Now, what if you make a mistake and mess up the “play_list.txt” file? Not to worry! We provided a back-up copy of it, in the folder named “Backup”. Just be sure to always leave a clean, unchanged copy of this file in the “Backup” folder, and you need have no worries as you tinker with customizing your music!

Customizing Character Portraits

If you have any experience using image manipulation programs, such as PhotoShop or PaintShopPro, you will find that adding your own custom character portraits is a snap! Here’s how to do it!

First, create the portrait you want to use, and size it exactly to 130 pixels wide by 150 pixels high. Then create a new ‘frame’ image that is exactly 256 pixels wide and 256 pixels high. Add your portrait to this new frame image, so that it is exactly centered; the left margin of your portrait should be at 63 pixels on the x-axis, and the top margin at 53 pixels on the y-axis. Save the merged image as a bitmap (.bmp) file, and it is now ready to add to the game.

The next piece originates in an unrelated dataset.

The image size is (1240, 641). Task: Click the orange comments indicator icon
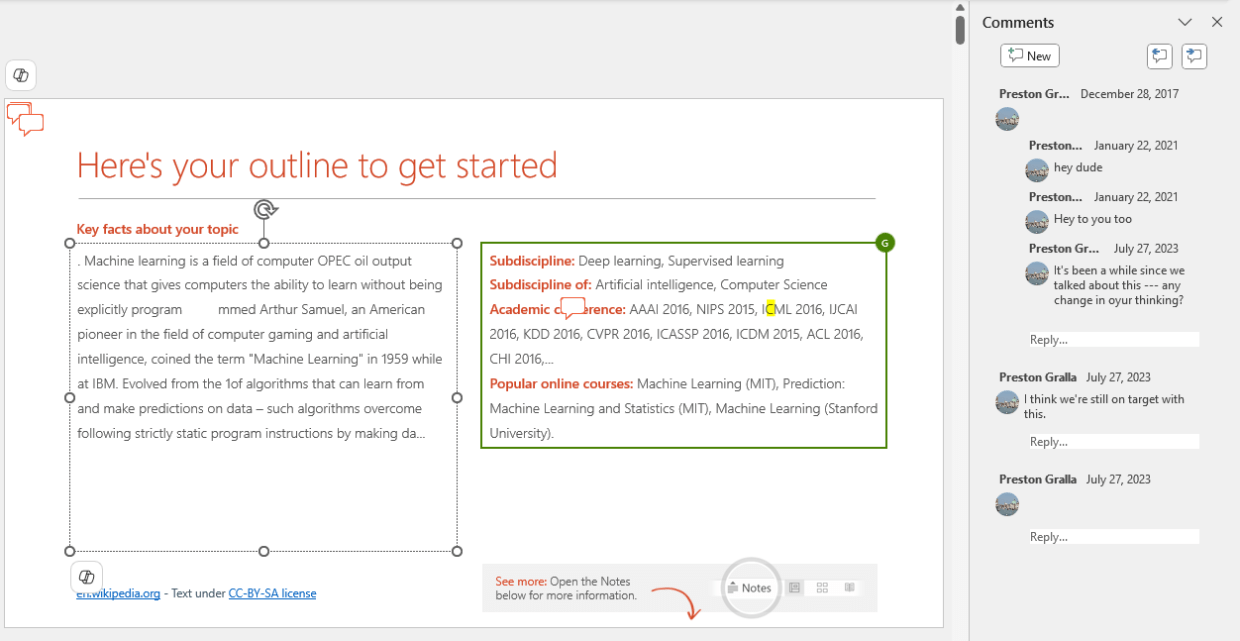tap(24, 120)
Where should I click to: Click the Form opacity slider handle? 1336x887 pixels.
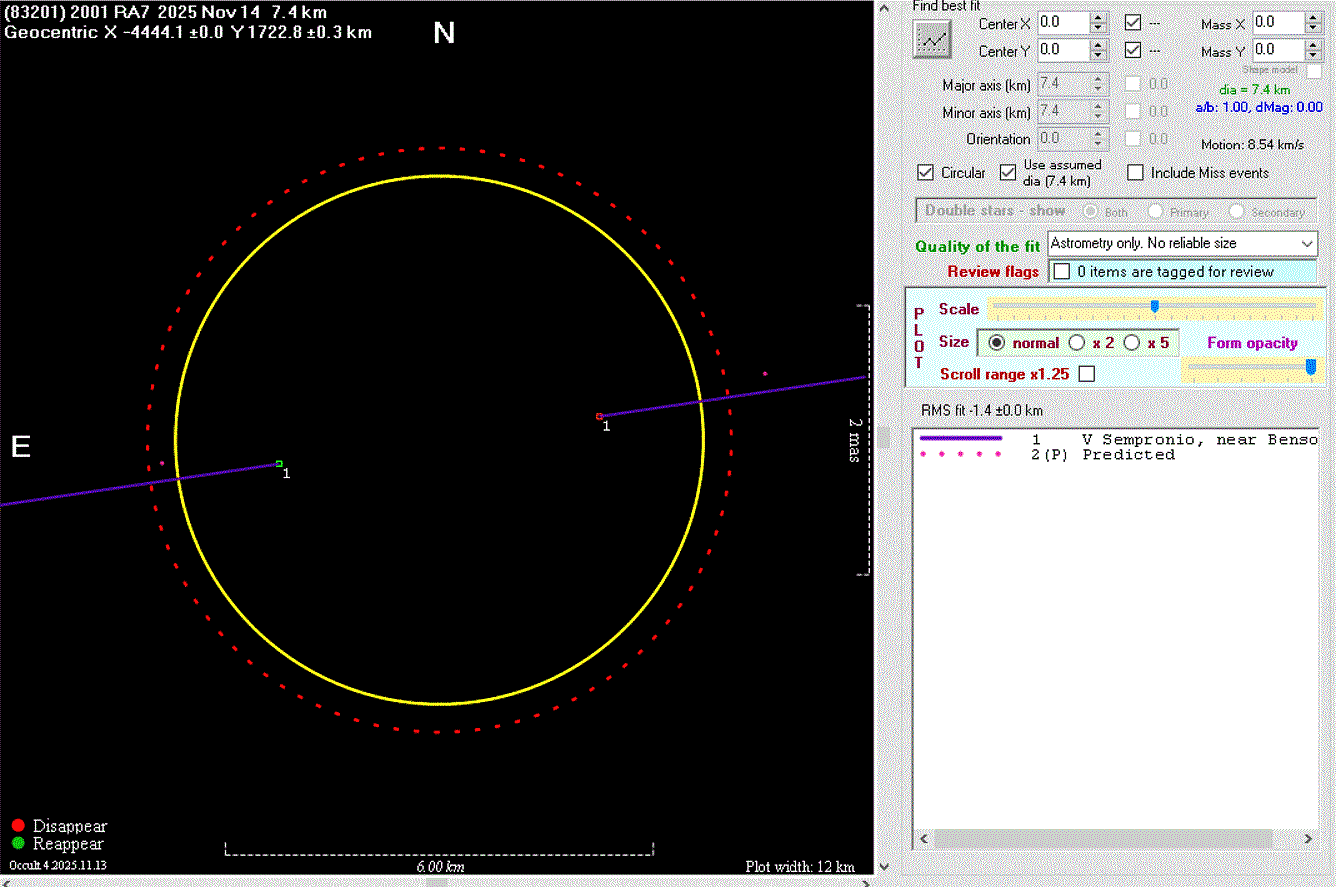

Now, to add your portrait to the game, you will need to use it to replace once of the starter portraits we provided. Open the “Data” folder in the Parhedros directory, and then open the “GUI” folder, and finally open the “CharPortraits” folder. You will need to find the portrait you wish to replace (more on that in a moment), and rename the old portrait file; we suggest putting an ‘X_’ in front of the filename. Now, copy your new portrait file (make sure it is a .bmp file!) to the “CharPortraits” folder, and rename it with the original name of the portrait you are replacing. And that’s all there is to it!

How do you know which files go where in the game? Simple. Portraits 0-thru-19 are for the female player character, while portraits 20-39 are for the male player character. All others are for monsters, familiars and NPCs. You may refer the Chart of Portraits on page 101 of the Parhedros Game Manual to find which portrait belongs to any given character.

Customizing Splash Art

Customizing your Splash Art, those images that appear when you escape to the Main Menu, is a little trickier. Any one can download new splash art from our art assets web-site for free, and easily install it in the game. But making your own splash art is something that we recommend only if you have some experience with digital art.

If you want to install a new Splash Screen that you have downloaded from our art assets web-site, simply open the Parhedros “Data” folder, then open the “GUI” folder, and then open the “Splash” folder. Each Splash Screen is divided into two parts (for easier loading and handling on ALL computers). Find the two files of the Splash Screen you want to replace, and rename them both (we suggest putting an “X_” in front of the file name. Now simply copy and paste the two new Splash Screen files into the “Splash” folder, and rename them with the old file names. Just be certain that the narrower of the two image files has the file name ending in the ‘a’ suffix!

If you are able to make your own Splash Art, you will already know what you must do just by looking at the source images in the “Splash” folder, so we won’t insult you by giving you step-by-step directions. But here are some essential tips: each of the two image files must be a .bmp file, and they must be 512x512 pixels in size. The narrower of the two image strips must be centered on its frame image, so that its right margin is 171 pixels on the x-axis. And be sure to observe our file-naming conventions!